• _GOAL OF THE EXERCISE_
From the line that contains "Given: Redo the last action" to the final line of the records below, print each line exactly and leave every picture out.

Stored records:
▼▼▼

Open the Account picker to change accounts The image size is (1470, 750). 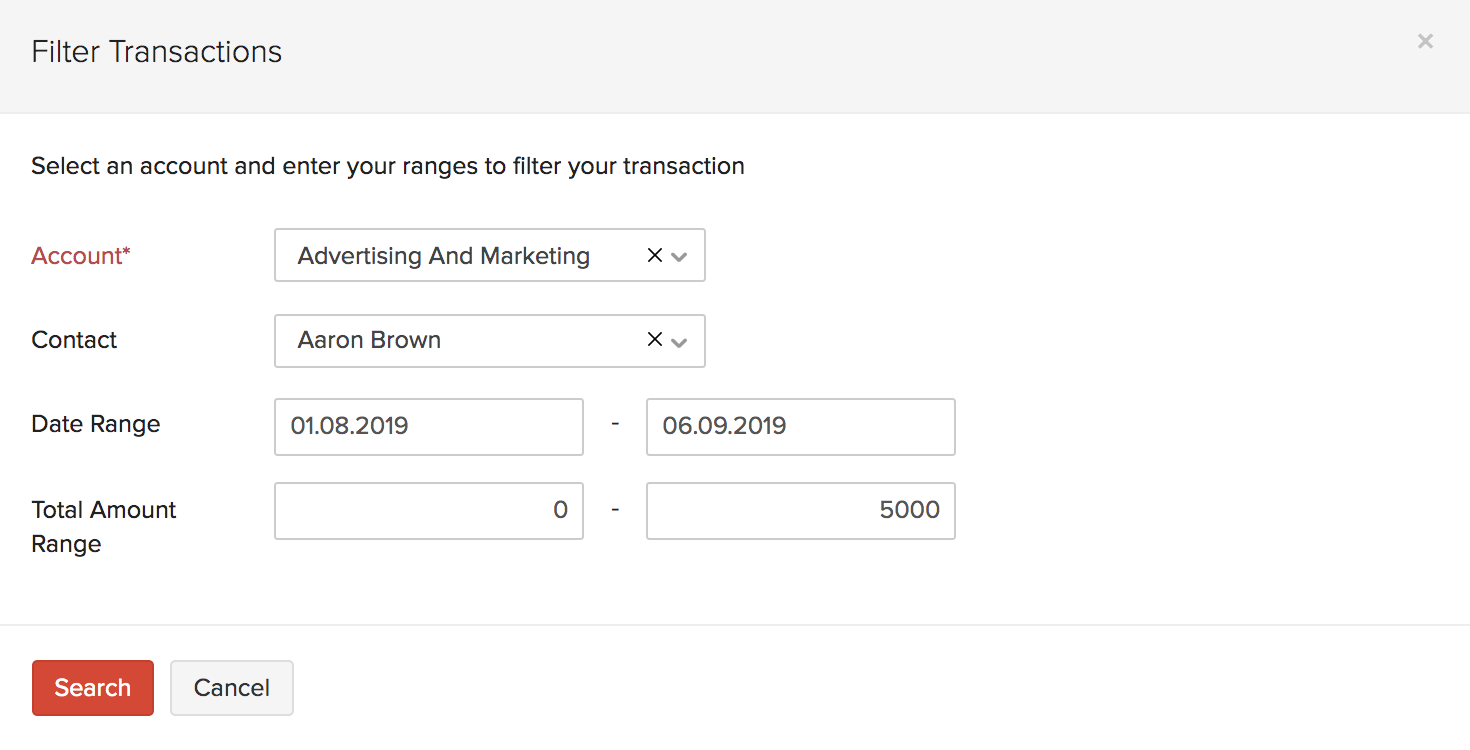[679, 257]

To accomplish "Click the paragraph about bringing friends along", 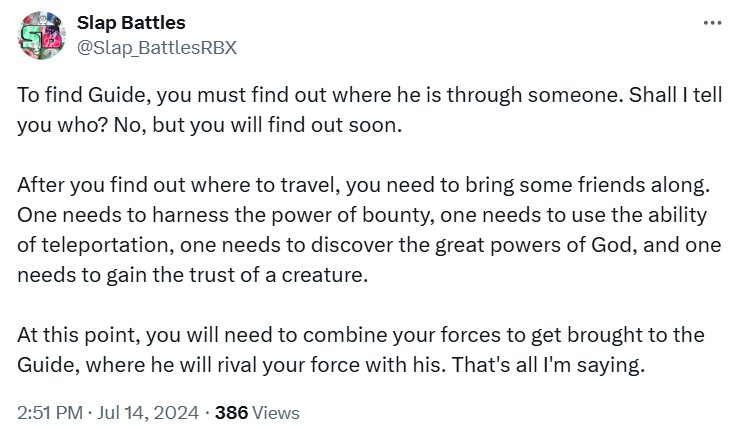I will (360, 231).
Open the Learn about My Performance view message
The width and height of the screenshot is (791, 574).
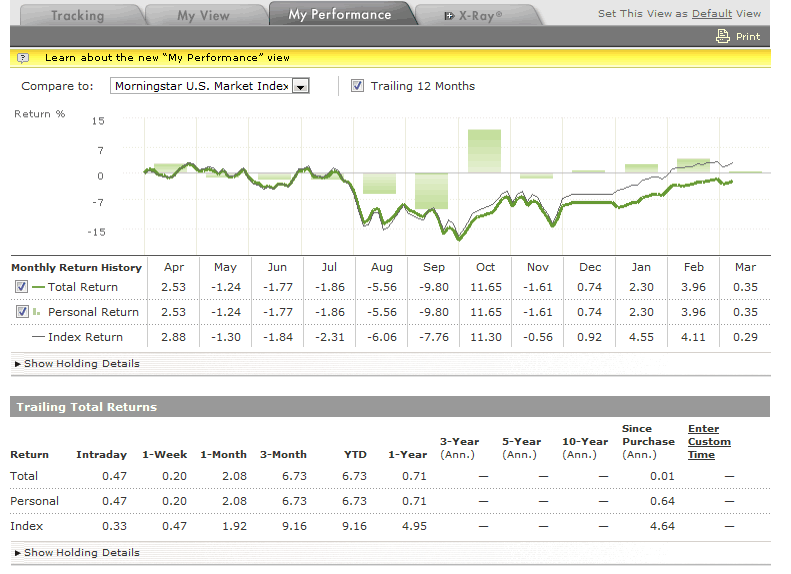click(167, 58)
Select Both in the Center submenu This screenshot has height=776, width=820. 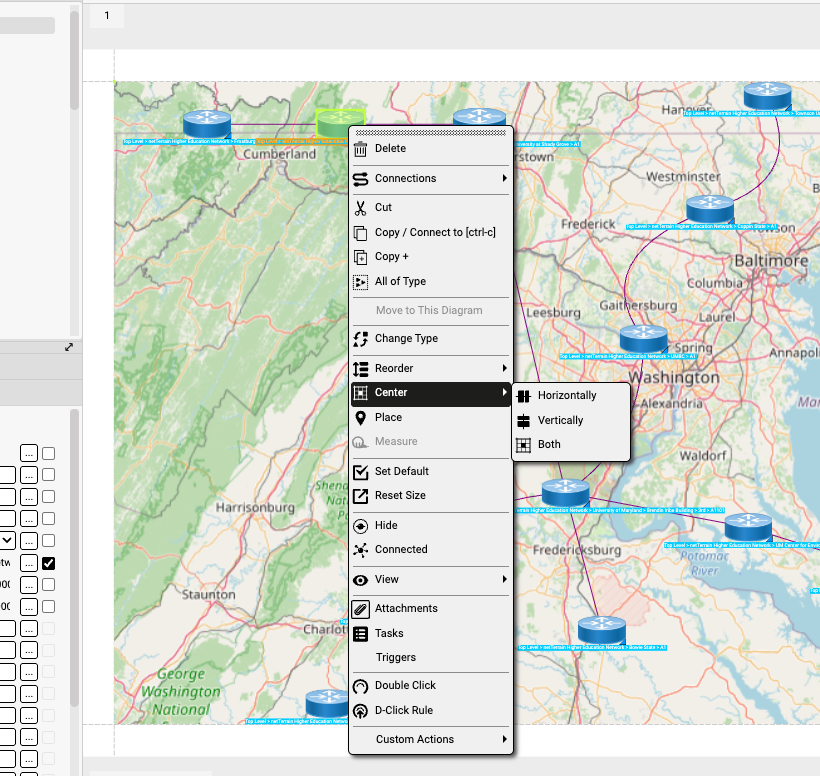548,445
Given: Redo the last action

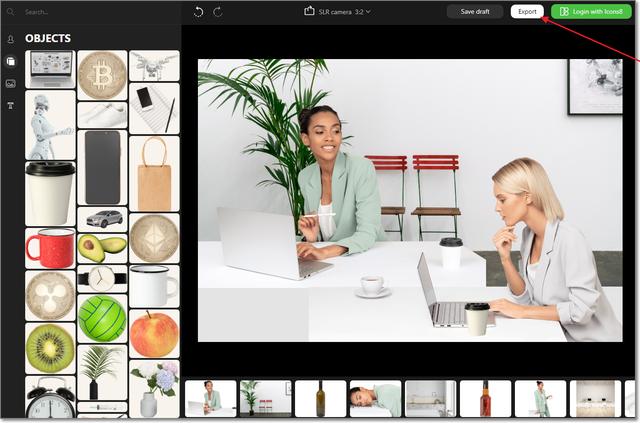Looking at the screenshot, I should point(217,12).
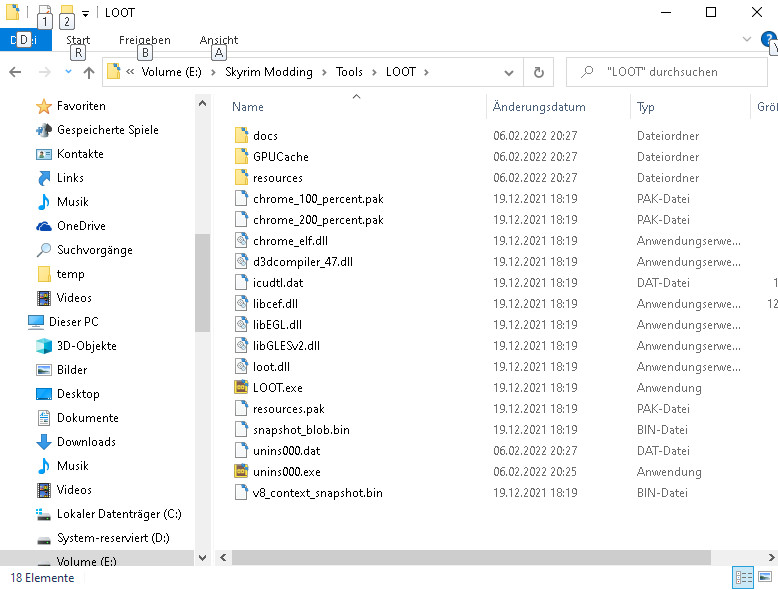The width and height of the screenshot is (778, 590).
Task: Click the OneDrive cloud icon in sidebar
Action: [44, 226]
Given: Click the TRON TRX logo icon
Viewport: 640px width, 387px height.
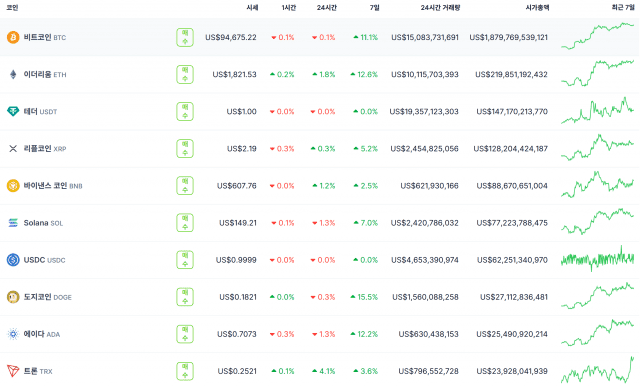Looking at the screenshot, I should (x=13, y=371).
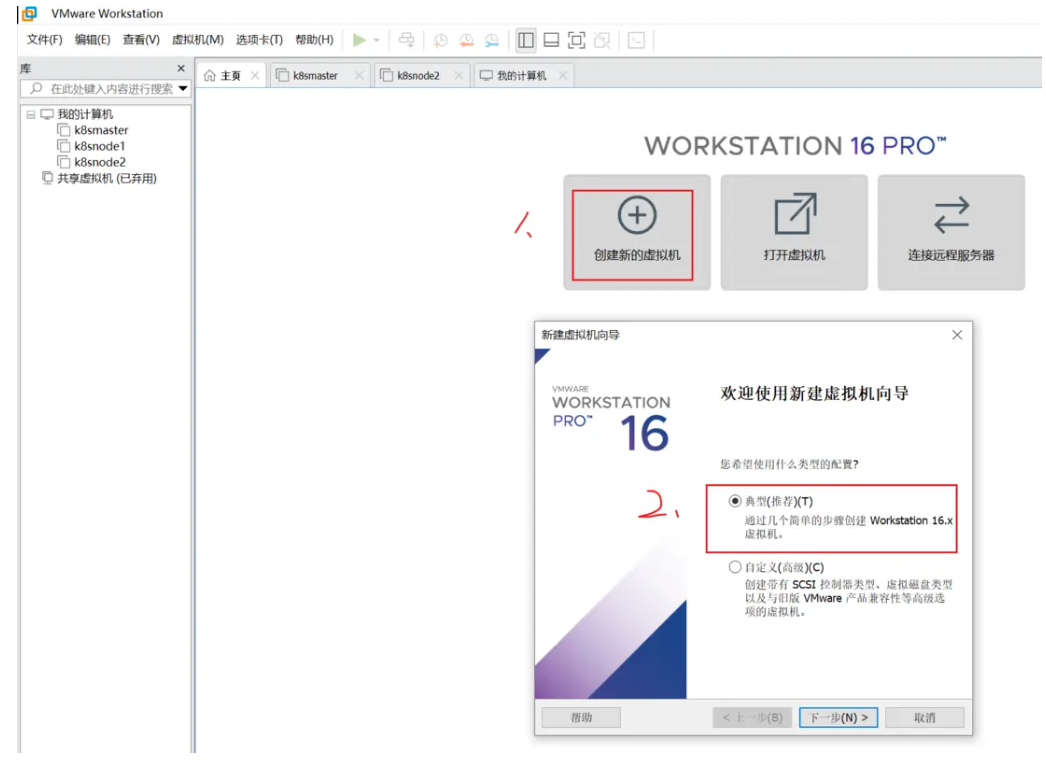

▲▲▲

• _PROBLEM SOLUTION_
Given: Redo the last action

Looking at the screenshot, I should point(217,12).
The width and height of the screenshot is (778, 590).
Task: Click the OneDrive cloud icon in sidebar
Action: [44, 226]
Given: Click the TRON TRX logo icon
Viewport: 640px width, 387px height.
Looking at the screenshot, I should (x=13, y=371).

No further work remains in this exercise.